[Opening EXTRACTED MATERIAL section]

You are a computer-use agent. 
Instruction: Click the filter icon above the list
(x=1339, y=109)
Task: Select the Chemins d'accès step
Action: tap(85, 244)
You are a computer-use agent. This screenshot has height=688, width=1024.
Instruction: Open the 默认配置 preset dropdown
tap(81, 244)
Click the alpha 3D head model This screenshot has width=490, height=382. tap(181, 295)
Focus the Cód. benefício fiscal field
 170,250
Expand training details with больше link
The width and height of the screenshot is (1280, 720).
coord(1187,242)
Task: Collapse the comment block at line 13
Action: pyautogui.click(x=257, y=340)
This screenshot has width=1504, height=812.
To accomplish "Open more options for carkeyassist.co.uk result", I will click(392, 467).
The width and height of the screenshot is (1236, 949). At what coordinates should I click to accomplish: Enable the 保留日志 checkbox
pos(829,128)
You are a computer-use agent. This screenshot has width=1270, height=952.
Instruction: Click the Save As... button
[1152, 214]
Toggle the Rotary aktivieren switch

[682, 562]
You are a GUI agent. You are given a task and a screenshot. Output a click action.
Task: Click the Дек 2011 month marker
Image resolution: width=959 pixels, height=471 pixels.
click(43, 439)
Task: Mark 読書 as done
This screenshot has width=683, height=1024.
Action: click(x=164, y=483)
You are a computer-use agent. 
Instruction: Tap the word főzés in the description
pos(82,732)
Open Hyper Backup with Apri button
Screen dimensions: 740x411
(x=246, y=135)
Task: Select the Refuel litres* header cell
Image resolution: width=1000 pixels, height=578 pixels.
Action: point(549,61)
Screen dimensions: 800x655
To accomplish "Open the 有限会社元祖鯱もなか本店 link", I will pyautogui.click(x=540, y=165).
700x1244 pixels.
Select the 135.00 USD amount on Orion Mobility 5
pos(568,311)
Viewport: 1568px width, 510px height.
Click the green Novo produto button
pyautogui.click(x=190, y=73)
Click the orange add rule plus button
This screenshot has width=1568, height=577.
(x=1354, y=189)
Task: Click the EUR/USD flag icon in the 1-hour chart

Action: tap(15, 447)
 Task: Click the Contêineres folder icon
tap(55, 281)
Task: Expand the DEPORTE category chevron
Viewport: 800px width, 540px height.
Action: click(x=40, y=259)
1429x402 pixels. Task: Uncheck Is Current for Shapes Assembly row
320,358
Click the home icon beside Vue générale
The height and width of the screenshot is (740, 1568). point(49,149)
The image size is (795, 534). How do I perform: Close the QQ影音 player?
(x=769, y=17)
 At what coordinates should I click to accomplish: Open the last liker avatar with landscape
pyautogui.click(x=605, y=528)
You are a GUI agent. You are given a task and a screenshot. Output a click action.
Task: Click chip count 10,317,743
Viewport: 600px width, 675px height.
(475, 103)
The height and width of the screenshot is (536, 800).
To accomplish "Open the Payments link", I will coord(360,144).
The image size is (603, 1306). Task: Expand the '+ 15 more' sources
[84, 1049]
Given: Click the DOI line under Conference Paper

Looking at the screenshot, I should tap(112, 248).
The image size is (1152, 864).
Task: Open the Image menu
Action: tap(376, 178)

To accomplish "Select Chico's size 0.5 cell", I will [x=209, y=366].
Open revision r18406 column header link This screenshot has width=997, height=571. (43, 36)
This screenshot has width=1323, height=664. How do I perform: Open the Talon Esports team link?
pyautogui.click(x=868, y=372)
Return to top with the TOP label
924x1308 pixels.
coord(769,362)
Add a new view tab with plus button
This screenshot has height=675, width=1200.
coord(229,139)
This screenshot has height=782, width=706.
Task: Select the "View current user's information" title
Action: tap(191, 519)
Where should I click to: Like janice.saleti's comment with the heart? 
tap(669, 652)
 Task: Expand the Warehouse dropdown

[Closing EXTRACTED MATERIAL section]

**ASSIGNED TASK**
Reproduce only the lines above, starting at the line with "Click the alpha" and ending at the line with "Task: Select the Refuel litres* header cell", exactly as written.

**WORKED SOLUTION**
Click the alpha 3D head model This screenshot has width=490, height=382. tap(181, 295)
Focus the Cód. benefício fiscal field
 170,250
Expand training details with больше link
The width and height of the screenshot is (1280, 720).
coord(1187,242)
Task: Collapse the comment block at line 13
Action: pyautogui.click(x=257, y=340)
This screenshot has width=1504, height=812.
To accomplish "Open more options for carkeyassist.co.uk result", I will click(392, 467).
The width and height of the screenshot is (1236, 949). At what coordinates should I click to accomplish: Enable the 保留日志 checkbox
pos(829,128)
You are a computer-use agent. This screenshot has width=1270, height=952.
Instruction: Click the Save As... button
[1152, 214]
Toggle the Rotary aktivieren switch

[682, 562]
You are a GUI agent. You are given a task and a screenshot. Output a click action.
Task: Click the Дек 2011 month marker
Image resolution: width=959 pixels, height=471 pixels.
click(43, 439)
Task: Mark 読書 as done
This screenshot has width=683, height=1024.
Action: click(x=164, y=483)
You are a computer-use agent. 
Instruction: Tap the word főzés in the description
pos(82,732)
Open Hyper Backup with Apri button
Screen dimensions: 740x411
(x=246, y=135)
Task: Select the Refuel litres* header cell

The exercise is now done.